Hanna rested her head on clasped hands. Strange that he should seem to be speaking intimately a message meant for her ears. Looking up, she noticed the three young clerics seated on the foremost bench. As though her gaze were a greeting, the tall one glanced back. Hadn’t this young woman called one of her companions “Sister Heriburg,” the same name mentioned in passing by the servant woman, Aurea?

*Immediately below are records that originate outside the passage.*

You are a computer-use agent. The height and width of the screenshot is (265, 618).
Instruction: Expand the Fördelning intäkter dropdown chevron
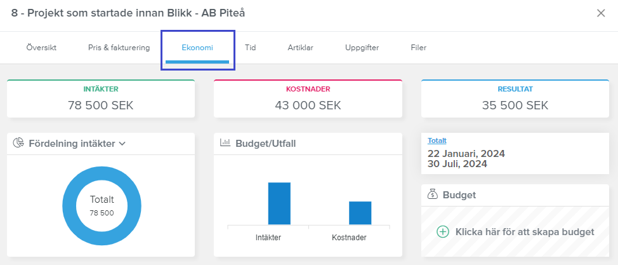click(x=122, y=144)
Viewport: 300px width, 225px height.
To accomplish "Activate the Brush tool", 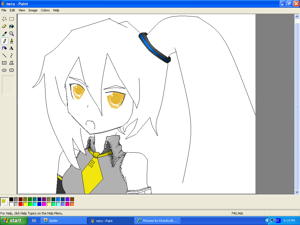I will (12, 41).
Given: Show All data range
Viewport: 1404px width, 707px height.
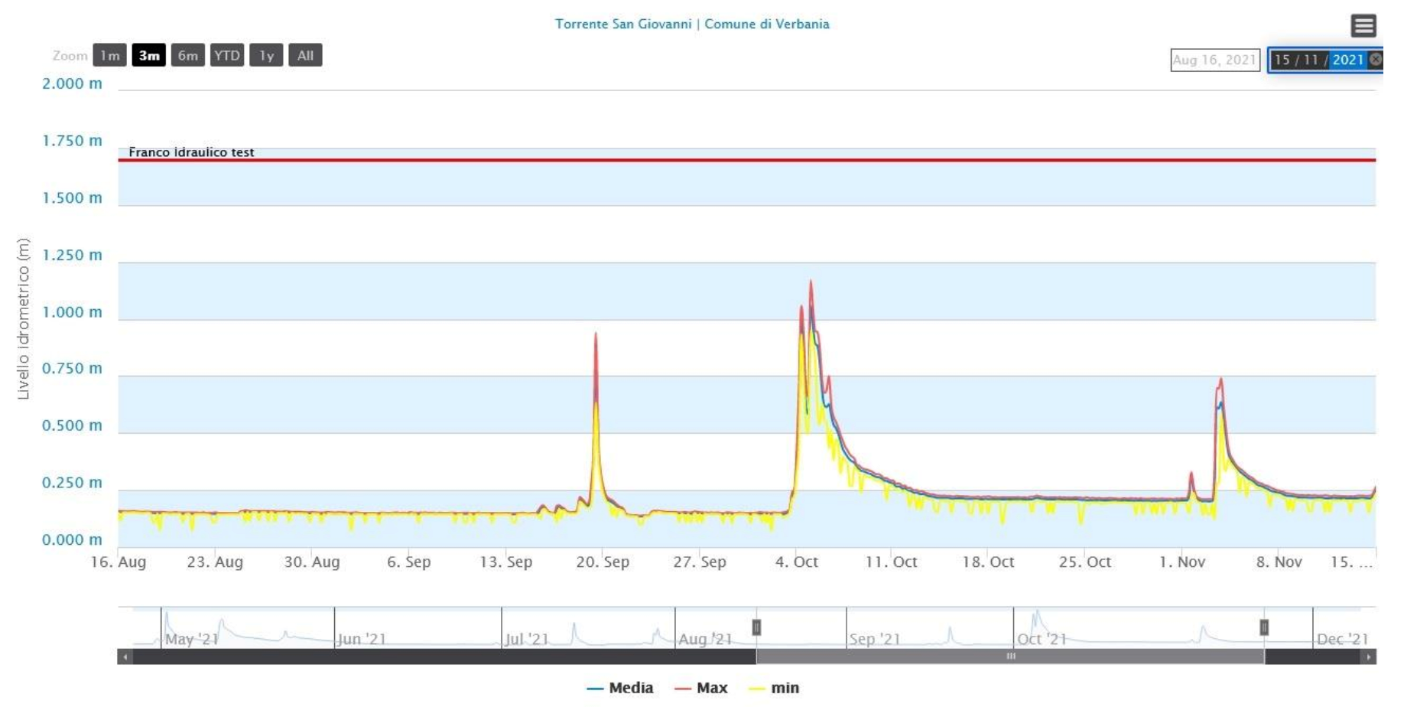Looking at the screenshot, I should pyautogui.click(x=305, y=55).
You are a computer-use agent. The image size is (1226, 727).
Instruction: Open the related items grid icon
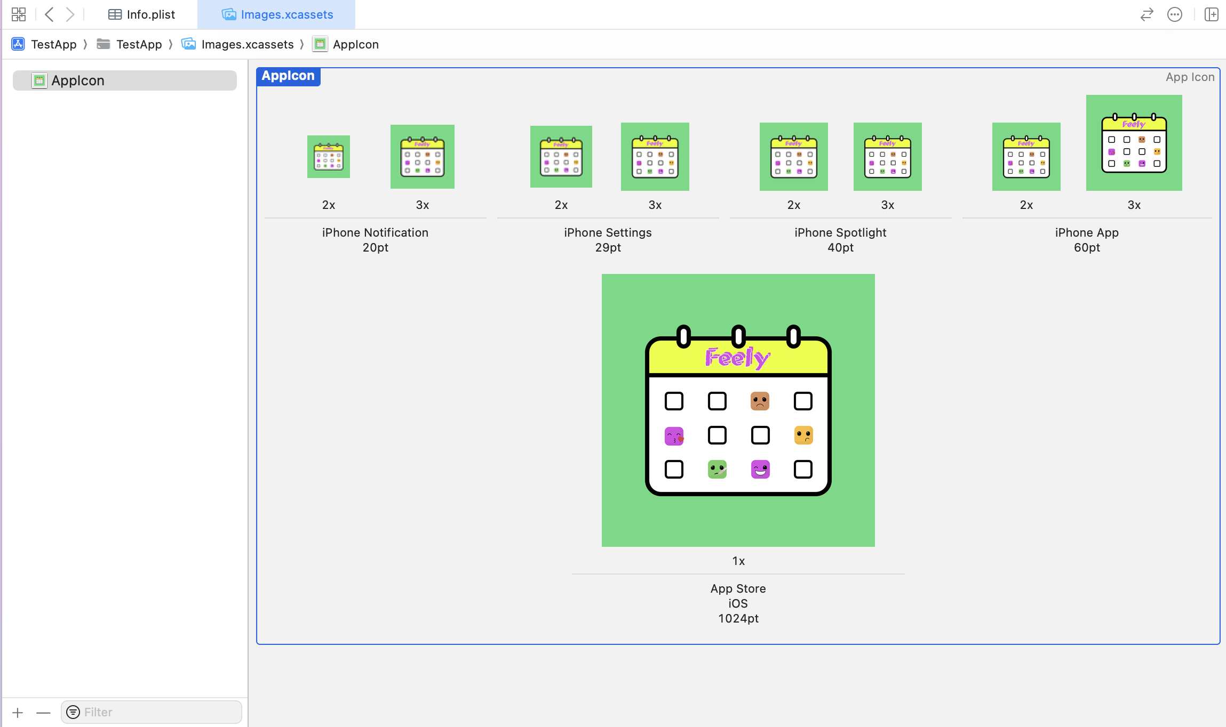[x=19, y=14]
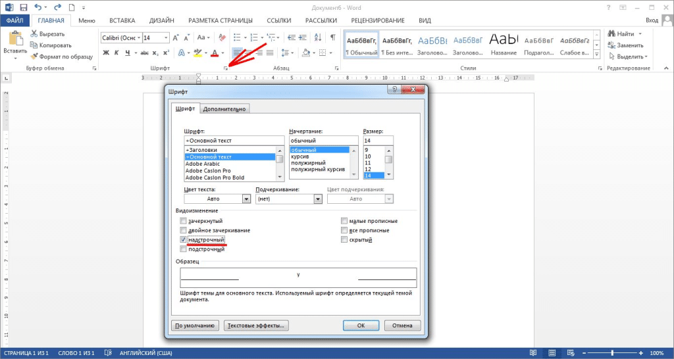Click the Текстовые эффекты button
Image resolution: width=674 pixels, height=359 pixels.
click(255, 325)
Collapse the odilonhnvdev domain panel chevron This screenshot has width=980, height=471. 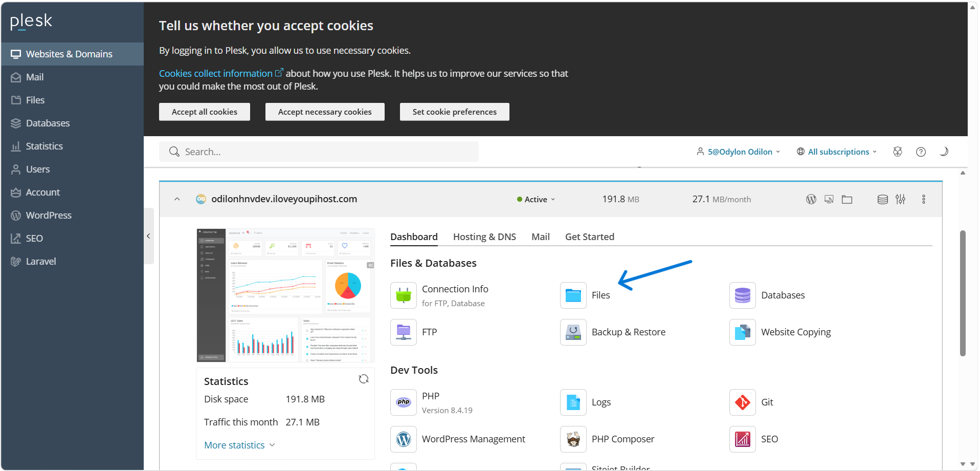(177, 199)
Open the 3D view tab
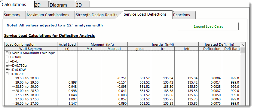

“They know her,” she murmured.
“I beg pardon?” whispered Rufus.
“Nay, nothing,” she demurred, but in her gut she knew. They wanted her to see them and to hear this lesson about the work of the humble and the small. The knowledge coursed up through the soles of her feet, making her unsteady. It almost seemed the lamp beside her was swaying.
Ivar’s sister Rosvita was alive, buried in the dungeon because she had witnessed what the powerful wanted kept secret. Hathui had told the truth.
A rumble hummed up from the ground, a grinding roar like a distant avalanche. The lamp swung on its chains as the feet of the tripod skipped along stone. A woman sobbed out loud. Under Hanna’s rump, the bench rocked as though shoved.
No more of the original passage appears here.